1940s Archive

Saludos

Part V

Originally Published October 1944

Her name was Maria de Jesus Portilla. The first time I saw her she was coming down the garden path in that measured, dignified gait that only an Indian woman has. She was barefooted, her white apron had lavender pockets on it, and black braids that showed almost no grey hung over her shoulders. On her head she carried a ten-gallon gasoline tin in which grew a gardenia shrub newly blossomed, the perfume of which preceded Maria de Jesus.

Her dark old face wrinkled into a friendly smile as she caught sight of me lying in a deck chair under the orange tree. “Señora,” she said, “in the market they say that you need a cook. I am a cook.” She lifted the gardenia plant from her head and set it on the grass. She looked it over carefully, and picking the whitest and most perfect flower, handed it to me. Then she sat down on the grass near me.

“What can you cook?” I asked.

Pejerreyes,” she answered promptly. “They are good when you fry them in Spanish olive oil and serve them with a sauce of garlic, onions, tomatoes, and chile.” The Peruvian pejerreyes, the tiny delicious white fish, I knew, but not the sauce, which I guessed to be of Maria's invention—probably very hot and very good.

» AVAILABLE DATA:
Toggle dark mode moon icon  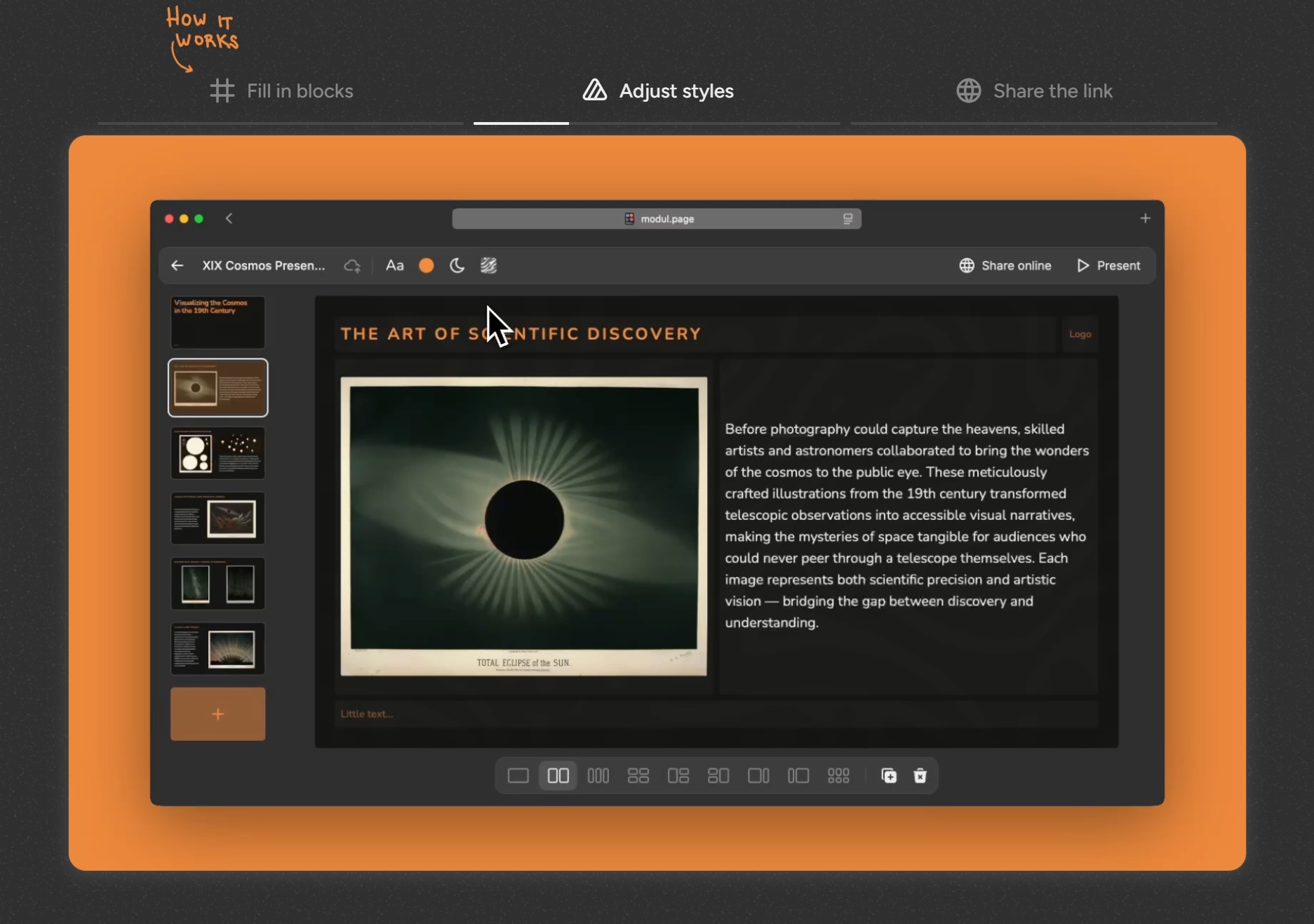point(457,266)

» ACTION ITEM A: In the Saludos passage, quote the words from "Her dark old" to "grass near me.".
» ACTION ITEM B: According to the Saludos passage, what did Maria de Jesus carry on her head when she came down the garden path?
» ACTION ITEM C: Proceed with the Saludos passage from its last sentence.

» RESULT A:
Her dark old face wrinkled into a friendly smile as she caught sight of me lying in a deck chair under the orange tree. “Señora,” she said, “in the market they say that you need a cook. I am a cook.” She lifted the gardenia plant from her head and set it on the grass. She looked it over carefully, and picking the whitest and most perfect flower, handed it to me. Then she sat down on the grass near me.

» RESULT B: She carried a ten-gallon gasoline tin with a newly blossomed gardenia shrub growing in it.

» RESULT C:
“What else?” I questioned.

“What does the Señora like?” she countered.

“At the moment nothing appeals to me,” I said dismally. “I have just come this morning from the Clinica Americana where I’ve been for weeks with malaria. I have no appetite whatever.”

Maria’s face grew sombre with sympathy. “Ah, Señora,” she sighed, “I, too, have had the paludismo. I know.”

“There is one thing I never want to eat again,” I reminisced with some bitterness.

“Yes, what is that?” she asked with interest.

“Red jello. I had it for breakfast, I ate it for lunch, and I dined on it. It was all I had to eat for days and days.”

“What a barbarity!” exclaimed Maria de Jesus. “I could make you a nice little caldo for dinner—a pretty little soup of clams, the kind we call señoritas—small ones.” She chatted on about steaming the clams in an iron kettle (did we have one?), and adding the juice of the raw fish with crushed garlic, onion, and cloves. I got lost in the maze of unfamiliar cooking terms, but the concoction began to sound very much like the soupe à la Vendeenne for which I remembered a strange little Paris restaurant.

She glanced up at the morning sky. “It is still early enough that I could find good little clams in the market; what else shall I buy for the Señora?”

At that point I said, “Whatever you think we should have. Please bring me my purse from the dining room table.”

She came back with Tuti, the big police dog, sniffing her heels. “For this policía so handsome and grande,” she announced, “I shall buy a pound of ground beef. I shall salt it and cook it with carrots and spinach.”

I gave Maria de Jesus Portilla a twenty soles note and said, “You’d better look in the kitchen. I think it’s absolutely bare. The tenants who moved out this morning have left not so much as a grain of salt.”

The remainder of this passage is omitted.